Ethernet and wireless are the dominant networking technologies in homes and offices. The availability of inexpensive wireless network gear has relegated phone-line and power-line technologies to niche status; they are most attractive in older homes where adding network cable is impossible and wireless signals are impractical because of distance, building materials, or interference.

In many homes and offices, it's impractical to rely exclusively on one type of network. For example, it might not be feasible to run cables to every location where you want a computer. Yet, a wireless network might not be adequate because the signal can't reach all locations due to the number and type of walls and floors that separate computers. In such a case, you can install two or more networks of different types and use a router or a bridge to connect the disparate networks.

2. Installing and Configuring a Network Adapter

On most systems, you don't need to take any special configuration steps to set up a network adapter, regardless of whether it's for an Ethernet, wireless, HomePNA, or power-line adapter. The Plug and Play code in Windows handles all the work of installing drivers. If you install an internal adapter and Windows includes a signed driver for that adapter, the driver should be installed automatically when Windows detects the adapter. (If Windows cannot find a built-in driver, you'll be prompted to supply the location of the driver files.) For an external adapter connected to a USB or IEEE 1394 port, the driver installs in the same way as one for an internal adapter, and thereafter it loads and unloads dynamically when you attach or remove the adapter.

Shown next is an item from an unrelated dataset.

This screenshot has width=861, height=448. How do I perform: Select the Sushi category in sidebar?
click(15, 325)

As with all hardware devices, you can inspect the properties of a network adapter from Devices And Printers or from the Device Manager console.Alternatively, you can view an adapter's properties from Network And Sharing Center, but it takes a few more clicks to get there. Most network adapters include an Advanced tab in the properties dialog box, from which you can configure specialized hardware settings. These settings are invariably hardware-specific, and they can vary dramatically. In general, you should accept the default settings on the Advanced tab of the network adapter's properties dialog box except when you're certain a change is required.

3. Making Connections

On a standard Ethernet network, all computers must be connected via one or more routers, switches, or hubs.

If you're going to connect your network to a broadband internet service, you should use a router or residential gateway as the primary hub. Most such products designed for use in homes and small offices combine a router and hub; in this type of device, you connect your external DSL or cable modem to the internet connector (often labeled as wide area network, or WAN) on the router and then connect each computer on the network to a port on the local area network (LAN) side.

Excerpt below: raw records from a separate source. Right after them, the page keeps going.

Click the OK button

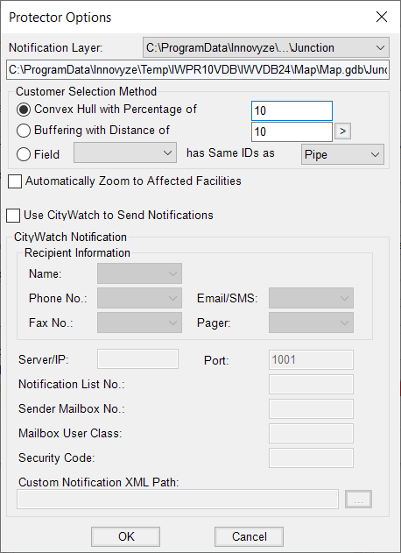(x=125, y=536)
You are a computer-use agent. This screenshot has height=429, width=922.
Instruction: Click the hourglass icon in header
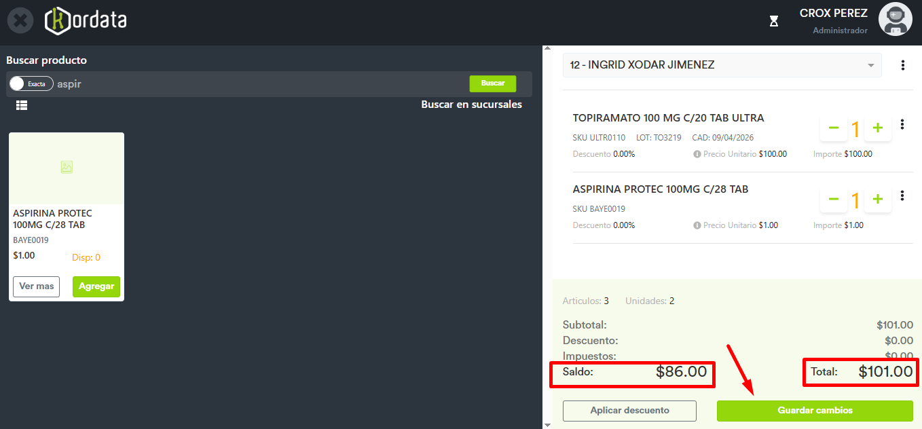773,22
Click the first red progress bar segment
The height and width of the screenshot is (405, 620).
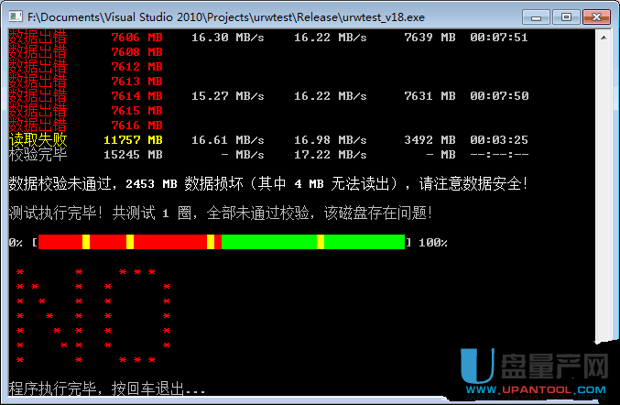pyautogui.click(x=60, y=242)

If you use a dial-up connection for internet service, you can use any type of hub to connect your computers.

On wireless networks, a wireless access point typically serves as a hub.

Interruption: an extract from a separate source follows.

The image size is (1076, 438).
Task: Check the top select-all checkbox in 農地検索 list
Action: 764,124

You must be able to run a cable from the hub to each computer on your network. It's not always feasible to make a direct connection from each computer or other networked device to the central hub. (Furthermore, the central hub might not have enough ports to connect all devices.) To make additional connections in an Ethernet network, use another hub or switch.

Figure 1 shows a schematic diagram of a typical network in a home or small business. This network includes both wired and wireless segments.

Figure 1. The residential gateway device can also provide the functionality of a cable modem, wireless access point, or both, eliminating the need to have separate devices.